- [Selected passage]:
=== Section Start ===
Explained | To err is viral: Why do most deadly viruses contain RNA?

While most organisms prefer DNA to store genetic information due to its proofreading function, many disease-causing viruses have benefited from having RNA because of the hit-or-miss nature of RNA polymerase.

In March 1953, James Watson, the co-discoverer of the structure of DNA, received a note from Harriett Ephrussi-Taylor, a friend from the National Centre for Scientific Research in France. The note, titled “Top Secret”, contained news of a potential discovery that had enormous implications for molecular biology, virology, and immunology. 

The note read, “Burnet swears, from work in his lab, that flu virus has principally, possibly exclusively, RNA. Suspects same for Polioviruses.”

Most organisms prefer DNA over RNA, its chemical cousin, to store genetic information. As life evolved from single-celled organisms to increasingly complex forms, the amount of genetic data that had to be transferred to subsequent generations became correspondingly higher. So organisms needed to make sure that the mechanism for copying the genetic material was that much more robust.

In particular, organisms needed the ability to correct any inadvertent errors in the copying mechanism. The enzymes responsible for copying DNA, collectively known as DNA polymerases, possess this error-correction property, known in technical parlance as ‘proofreading’. This proofreading ability allowed the total DNA of higher organisms, known as the genome, to be longer and more complex.
=== Section End ===
- [Records supplied]:
=== Section Start ===
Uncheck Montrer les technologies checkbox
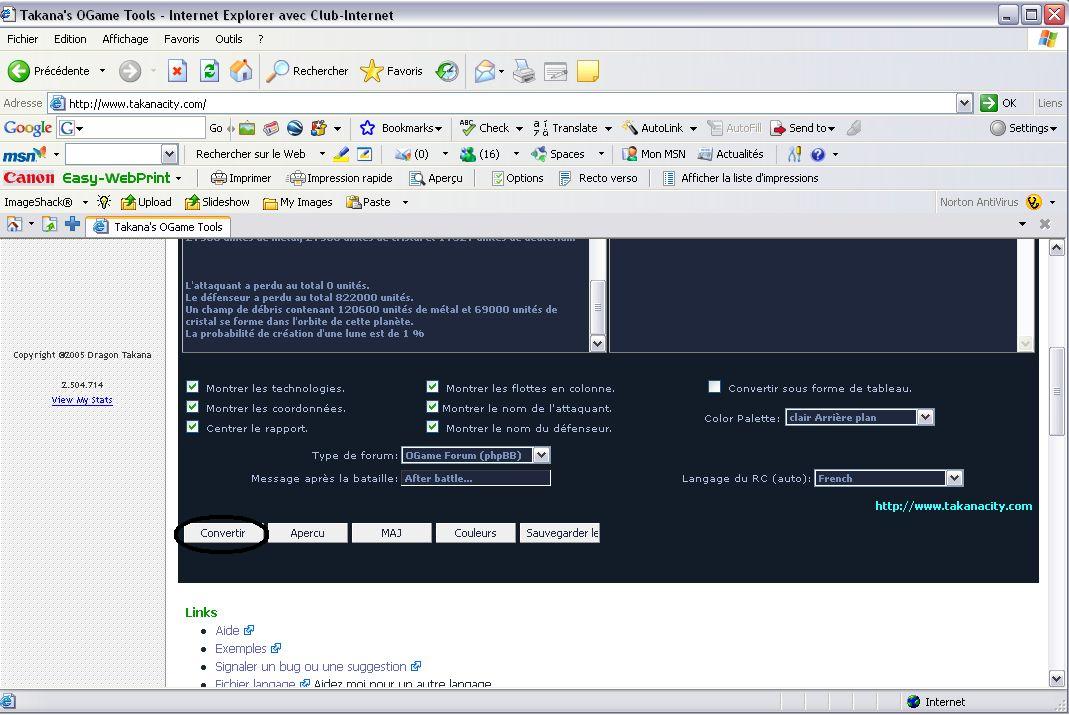The width and height of the screenshot is (1069, 715). click(x=193, y=387)
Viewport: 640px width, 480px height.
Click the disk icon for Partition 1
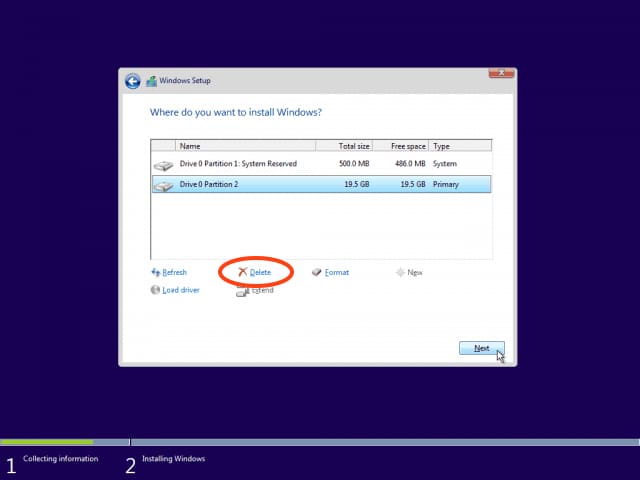point(162,164)
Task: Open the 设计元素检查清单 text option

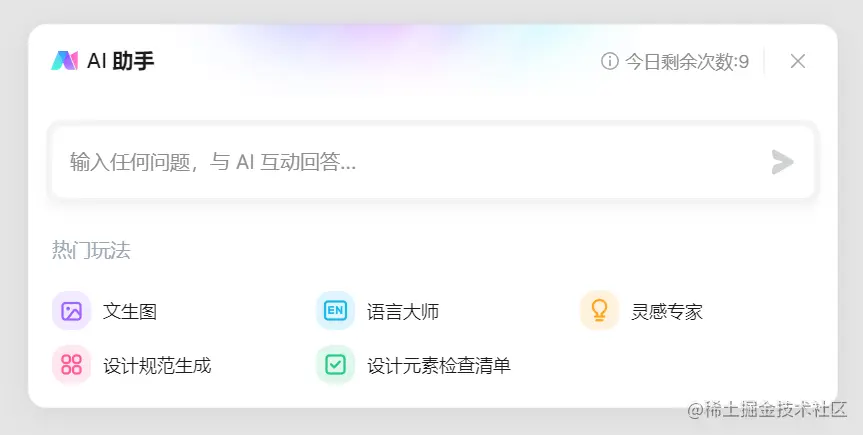Action: tap(439, 365)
=== Section End ===
- [Task instructions]:
a – Translate this sentence from the article on RNA viruses into Spanish: "Most organisms prefer DNA over RNA, its chemical cousin, to store genetic information."
b – Name every person mentioned in the article on RNA viruses.
c – Write the next part of the article on RNA viruses, picking up after its last sentence.

- [Answers provided]:
a – La mayoría de los organismos prefieren el ADN al ARN, su primo químico, para almacenar la información genética.

b – James Watson, Harriett Ephrussi-Taylor, Burnet

c –
On the other hand, the RNA counterparts to DNA polymerases, known as RNA polymerases, do not possess the ability to proofread. As a result, when RNA is the genetic material, the genomes typically tend to be shorter. Longer genomes would contain proportionately higher mistakes, and such genomes would be eliminated by natural selection.

Coronaviruses beautifully illustrate this point since their genomes are typically three- or four-times the size of those of other RNA viruses. They can afford the longer genomes due to the presence of a unique protein, in addition to the RNA polymerase, that performs the proofreading function.

RNA polymerases are also capable of recombination, a process that allows them to stitch together multiple pieces of different viral RNAs. This way, if one viral RNA contains a mutation at location X and another contains a mutation at location Y, recombination can create a virus containing both X and Y by sewing the two regions of the viral RNA containing those mutations. This is how, for example, the XBB variant of SARS-CoV-2 is the product of the BA.2.10.1.1 and BA.2.75.3.1.1.1 variants.